Через несколько дней после концерта К.Н. Игумнов возвратился в Москву.

Здесь следует сказать подробнее о моих музыкальных занятиях с Анной Васильевной Саренко-Кучеренко.

В эти два с небольшим учебных года я занимался, разумеется, не очень систематично, если учесть, что мне приходилось работать. Иногда случались и непредвиденные обстоятельства, которые выбивали из ритма, или по службе, или по домашним делам, например поездки с ночевкой в деревню за продуктами.
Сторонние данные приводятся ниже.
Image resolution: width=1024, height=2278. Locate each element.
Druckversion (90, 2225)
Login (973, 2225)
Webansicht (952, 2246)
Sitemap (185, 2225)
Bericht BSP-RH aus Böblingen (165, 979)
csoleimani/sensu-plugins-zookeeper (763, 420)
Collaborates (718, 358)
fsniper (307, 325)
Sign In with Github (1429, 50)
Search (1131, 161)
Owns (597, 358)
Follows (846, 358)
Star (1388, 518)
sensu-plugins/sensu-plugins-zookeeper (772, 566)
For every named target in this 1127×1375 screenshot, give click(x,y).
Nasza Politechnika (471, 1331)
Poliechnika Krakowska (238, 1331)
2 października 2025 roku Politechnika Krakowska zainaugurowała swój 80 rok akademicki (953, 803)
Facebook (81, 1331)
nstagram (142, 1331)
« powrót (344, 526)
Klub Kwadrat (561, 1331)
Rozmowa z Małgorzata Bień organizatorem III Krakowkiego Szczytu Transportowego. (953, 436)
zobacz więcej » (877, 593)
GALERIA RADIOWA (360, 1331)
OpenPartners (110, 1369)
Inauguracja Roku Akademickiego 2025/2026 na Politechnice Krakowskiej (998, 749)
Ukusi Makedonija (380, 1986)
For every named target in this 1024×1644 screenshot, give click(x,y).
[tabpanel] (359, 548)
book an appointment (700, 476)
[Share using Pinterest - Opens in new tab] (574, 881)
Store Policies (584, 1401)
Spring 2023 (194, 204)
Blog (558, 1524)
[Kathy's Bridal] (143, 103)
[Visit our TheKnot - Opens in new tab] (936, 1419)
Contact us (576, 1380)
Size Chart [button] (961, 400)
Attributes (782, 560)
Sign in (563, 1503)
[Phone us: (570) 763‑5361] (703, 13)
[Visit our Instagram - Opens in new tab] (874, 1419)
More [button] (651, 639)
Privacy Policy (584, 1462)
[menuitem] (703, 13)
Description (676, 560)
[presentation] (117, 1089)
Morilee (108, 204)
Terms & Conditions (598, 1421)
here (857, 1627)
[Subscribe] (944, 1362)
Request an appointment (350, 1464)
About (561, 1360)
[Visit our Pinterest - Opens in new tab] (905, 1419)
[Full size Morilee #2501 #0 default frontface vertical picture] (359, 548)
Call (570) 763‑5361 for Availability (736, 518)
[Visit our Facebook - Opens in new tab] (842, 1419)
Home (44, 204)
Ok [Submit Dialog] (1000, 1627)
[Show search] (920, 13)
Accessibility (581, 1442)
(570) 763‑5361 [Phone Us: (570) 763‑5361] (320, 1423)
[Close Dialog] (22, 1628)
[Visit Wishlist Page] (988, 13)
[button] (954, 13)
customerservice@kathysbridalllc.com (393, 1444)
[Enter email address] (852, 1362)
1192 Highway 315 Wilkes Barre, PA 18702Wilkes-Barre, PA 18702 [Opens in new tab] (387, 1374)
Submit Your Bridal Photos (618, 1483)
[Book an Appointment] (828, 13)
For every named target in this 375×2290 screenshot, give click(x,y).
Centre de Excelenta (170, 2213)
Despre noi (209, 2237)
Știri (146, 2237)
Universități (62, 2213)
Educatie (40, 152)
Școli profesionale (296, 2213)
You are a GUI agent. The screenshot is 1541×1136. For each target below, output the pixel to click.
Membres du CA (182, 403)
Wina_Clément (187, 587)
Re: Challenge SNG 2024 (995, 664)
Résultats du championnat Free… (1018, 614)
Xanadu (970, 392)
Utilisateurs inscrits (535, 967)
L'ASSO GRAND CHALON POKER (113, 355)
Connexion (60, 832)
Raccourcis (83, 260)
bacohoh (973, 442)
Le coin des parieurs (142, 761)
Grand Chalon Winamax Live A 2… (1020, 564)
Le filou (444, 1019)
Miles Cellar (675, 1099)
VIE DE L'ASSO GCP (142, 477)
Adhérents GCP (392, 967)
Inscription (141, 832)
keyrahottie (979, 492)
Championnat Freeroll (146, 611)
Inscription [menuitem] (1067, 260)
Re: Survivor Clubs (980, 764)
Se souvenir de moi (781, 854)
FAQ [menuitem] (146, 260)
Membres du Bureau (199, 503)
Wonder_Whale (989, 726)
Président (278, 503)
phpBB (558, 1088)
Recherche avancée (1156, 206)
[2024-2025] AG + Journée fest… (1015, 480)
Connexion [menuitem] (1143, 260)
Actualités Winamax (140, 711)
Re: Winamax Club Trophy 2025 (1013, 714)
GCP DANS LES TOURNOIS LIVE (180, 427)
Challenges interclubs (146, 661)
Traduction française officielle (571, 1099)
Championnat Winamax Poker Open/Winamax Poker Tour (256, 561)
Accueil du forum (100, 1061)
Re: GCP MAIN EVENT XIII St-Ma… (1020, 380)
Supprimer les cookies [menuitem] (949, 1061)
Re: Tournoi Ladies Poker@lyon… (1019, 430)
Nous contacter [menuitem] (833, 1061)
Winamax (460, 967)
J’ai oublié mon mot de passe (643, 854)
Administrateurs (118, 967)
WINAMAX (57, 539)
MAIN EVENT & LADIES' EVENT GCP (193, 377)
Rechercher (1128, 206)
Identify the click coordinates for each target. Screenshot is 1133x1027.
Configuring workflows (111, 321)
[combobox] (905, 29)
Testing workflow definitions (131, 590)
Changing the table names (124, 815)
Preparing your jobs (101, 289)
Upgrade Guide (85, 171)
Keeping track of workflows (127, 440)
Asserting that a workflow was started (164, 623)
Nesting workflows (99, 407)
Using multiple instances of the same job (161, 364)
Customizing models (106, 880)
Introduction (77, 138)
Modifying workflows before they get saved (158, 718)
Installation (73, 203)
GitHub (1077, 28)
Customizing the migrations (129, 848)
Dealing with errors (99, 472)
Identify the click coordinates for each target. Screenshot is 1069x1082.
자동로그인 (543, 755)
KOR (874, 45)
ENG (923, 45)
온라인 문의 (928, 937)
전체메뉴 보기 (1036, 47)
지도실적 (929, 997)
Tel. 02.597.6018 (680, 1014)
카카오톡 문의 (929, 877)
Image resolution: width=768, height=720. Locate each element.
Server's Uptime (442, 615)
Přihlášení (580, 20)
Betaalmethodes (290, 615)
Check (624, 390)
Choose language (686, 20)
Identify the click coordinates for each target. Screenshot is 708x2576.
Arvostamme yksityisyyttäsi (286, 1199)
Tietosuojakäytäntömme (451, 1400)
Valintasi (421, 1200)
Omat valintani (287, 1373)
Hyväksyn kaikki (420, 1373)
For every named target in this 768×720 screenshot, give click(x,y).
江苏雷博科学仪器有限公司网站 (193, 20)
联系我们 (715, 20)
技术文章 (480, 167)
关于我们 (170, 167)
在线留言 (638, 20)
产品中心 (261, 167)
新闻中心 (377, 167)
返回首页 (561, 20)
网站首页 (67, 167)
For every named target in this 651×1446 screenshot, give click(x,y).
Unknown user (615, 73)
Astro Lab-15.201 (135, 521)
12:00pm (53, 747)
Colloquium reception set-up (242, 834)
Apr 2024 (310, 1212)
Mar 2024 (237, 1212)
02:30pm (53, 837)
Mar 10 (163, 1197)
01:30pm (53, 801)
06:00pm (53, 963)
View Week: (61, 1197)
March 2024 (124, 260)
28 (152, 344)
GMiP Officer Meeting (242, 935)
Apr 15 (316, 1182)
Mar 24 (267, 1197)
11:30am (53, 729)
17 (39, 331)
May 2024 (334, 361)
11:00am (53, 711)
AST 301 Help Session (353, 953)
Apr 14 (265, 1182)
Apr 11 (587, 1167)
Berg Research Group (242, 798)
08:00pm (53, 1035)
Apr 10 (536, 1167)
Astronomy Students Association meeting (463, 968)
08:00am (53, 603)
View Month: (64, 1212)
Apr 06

Помню, что в конце первого года весной у нас был открытый ученический концерт. Он проходил в здании бывшего коммерческого училища на Пробойной улице. Я играл тогда пьесу Грига «Весной». Она мне очень нравилась, и выступление мое прошло успешно. В следующем году был ученический концерт в зале бывшего реального училища. Я играл в четыре руки со старшим сыном Анны Васильевны увертюру Бетховена «Эгмонт». Эту программу концерта мы повторили в клубе железнодорожной станции Урочь за Волгой. В наших концертах выступал также и общий хор учащихся, которым руководил Дмитрий Митрофанович. Я в хоре не пел, так как к этому времени мой голос уже прошел период мутации.

Вообще Дмитрий Митрофанович был предприимчив и старался заинтересовать учащихся занятиями хорового класса. Помню, что весной 1922 года он сумел даже поставить силами учащихся школы детскую оперу Ц.А. Кюи «Кот в сапогах». Как сейчас вижу большой щит при входе на Казанский бульвар с красочным анонсом: «Ребята, айда в “Болковский”, там сегодня “Кот в сапогах”!».

Прежде чем перейти к описанию нового периода моей жизни, связанного с поездками в Москву с целью поступления в консерваторию, я хочу рассказать еще о некоторых встречах в Ярославле с лицами, с которыми в первое время моего пребывания в Москве мне, по воле судеб, пришлось общаться.

После революции в Ярославле был открыт университет на базе существовавшего до этого юридического лицея. Как известно, во время мятежа здание лицея полностью сгорело со всем имуществом и ценнейшей библиотекой, насчитывавшей 40 000 томов. Однако университет возобновил свою деятельность в другом помещении на Духовской улице. Часть профессоров приезжала читать лекции из Москвы. В их числе были историк Бочкарёв, искусствовед А.И. Анисимов, экономист Н.Г. Петухов и другие. Приезжавшим профессорам был предоставлен специальный «профессор­ский» вагон, курсировавший в составе пассажирского поезда Москва­—Ярославль по установленному графику туда и обратно. Профессор Анисимов был знаком с директором нашего музея и в периоды пребывания в Ярославле приходил к нам в музей. Таким путем и у меня с ним установилось знакомство.

Он был человеком довольно общительным, энтузиастом в своей области. Однажды я был на его лекции в университете. Темой ее была история византийского искусства. Лекция иллюстрировалась проекцией диапозитивов на экран. Летом, когда занятия в университете подходили к концу, Александр Иванович Анисимов организовал для студентов концерт артистки Большого театра певицы Елизаветы Григорьевны Азерской (меццо-сопрано). С ней приехала в Ярославль также ее концертмейстер пианистка Вера Александровна Фидлер.

Концерт состоялся днем в зале губсовнархоза. Азерская была в ударе и пела много популярных оперных арий и романсов русских композиторов. В ближайший день после концерта была предпринята экскурсия в Толгский монастырь. А.И. Анисимов хотел показать гостям подлинный Толгский образ Богоматери, который незадолго до этого был реставрирован под его руководством и продолжал находиться в иконостасе собора в монастыре.

Анисимов пригласил Бабенчикова и меня сопутствовать в этой поездке. Мы переехали Волгу на пароходе и ради прогулки пошли пешком в монастырь. Таким же путем возвратились обратно. Погода в этот день была на редкость устойчивой и благоприятствовала нашему путешествию. Как будет видно из дальнейшего, люди, с которыми я общался в эти дни и совершил упомянутую прогулку, в меру своих возможностей приняли участие в моей судьбе в начальный период моего пребывания в Москве.